* [SOURCE RECORDS]:

════

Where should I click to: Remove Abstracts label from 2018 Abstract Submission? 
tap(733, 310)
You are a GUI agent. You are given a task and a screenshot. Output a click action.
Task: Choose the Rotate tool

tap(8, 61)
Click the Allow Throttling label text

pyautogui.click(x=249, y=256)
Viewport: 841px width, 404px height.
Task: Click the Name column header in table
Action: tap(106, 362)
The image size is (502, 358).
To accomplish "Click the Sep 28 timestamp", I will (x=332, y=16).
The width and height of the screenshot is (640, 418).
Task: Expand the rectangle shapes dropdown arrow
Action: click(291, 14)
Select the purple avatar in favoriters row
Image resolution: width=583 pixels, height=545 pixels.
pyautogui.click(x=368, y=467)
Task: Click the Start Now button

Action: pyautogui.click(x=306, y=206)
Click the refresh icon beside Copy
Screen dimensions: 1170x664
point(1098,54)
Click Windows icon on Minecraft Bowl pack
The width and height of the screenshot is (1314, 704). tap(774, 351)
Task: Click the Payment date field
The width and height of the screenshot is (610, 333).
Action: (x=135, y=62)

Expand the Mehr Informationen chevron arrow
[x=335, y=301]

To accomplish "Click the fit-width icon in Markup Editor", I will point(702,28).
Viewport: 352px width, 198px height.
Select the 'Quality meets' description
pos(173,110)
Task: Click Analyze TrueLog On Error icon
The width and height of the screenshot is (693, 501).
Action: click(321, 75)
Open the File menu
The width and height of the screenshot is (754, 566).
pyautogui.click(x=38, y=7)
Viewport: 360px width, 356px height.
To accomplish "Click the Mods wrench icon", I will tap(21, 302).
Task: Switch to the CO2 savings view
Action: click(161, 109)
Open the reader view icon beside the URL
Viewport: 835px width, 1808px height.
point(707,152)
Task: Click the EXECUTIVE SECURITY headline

════

* [WHAT THE EXERCISE ASKS]:
Everything in the data should be copied exactly. Leave nothing out.

* [COMPLETED TASK]:
Where should I click to: Remove Abstracts label from 2018 Abstract Submission? 
tap(733, 310)
You are a GUI agent. You are given a task and a screenshot. Output a click action.
Task: Choose the Rotate tool

tap(8, 61)
Click the Allow Throttling label text

pyautogui.click(x=249, y=256)
Viewport: 841px width, 404px height.
Task: Click the Name column header in table
Action: tap(106, 362)
The image size is (502, 358).
To accomplish "Click the Sep 28 timestamp", I will (x=332, y=16).
The width and height of the screenshot is (640, 418).
Task: Expand the rectangle shapes dropdown arrow
Action: click(291, 14)
Select the purple avatar in favoriters row
Image resolution: width=583 pixels, height=545 pixels.
pyautogui.click(x=368, y=467)
Task: Click the Start Now button

Action: pyautogui.click(x=306, y=206)
Click the refresh icon beside Copy
Screen dimensions: 1170x664
point(1098,54)
Click Windows icon on Minecraft Bowl pack
The width and height of the screenshot is (1314, 704). tap(774, 351)
Task: Click the Payment date field
The width and height of the screenshot is (610, 333).
Action: (x=135, y=62)

Expand the Mehr Informationen chevron arrow
[x=335, y=301]

To accomplish "Click the fit-width icon in Markup Editor", I will point(702,28).
Viewport: 352px width, 198px height.
Select the 'Quality meets' description
pos(173,110)
Task: Click Analyze TrueLog On Error icon
The width and height of the screenshot is (693, 501).
Action: click(321, 75)
Open the File menu
The width and height of the screenshot is (754, 566).
pyautogui.click(x=38, y=7)
Viewport: 360px width, 356px height.
To accomplish "Click the Mods wrench icon", I will tap(21, 302).
Task: Switch to the CO2 savings view
Action: click(161, 109)
Open the reader view icon beside the URL
Viewport: 835px width, 1808px height.
point(707,152)
Task: Click the EXECUTIVE SECURITY headline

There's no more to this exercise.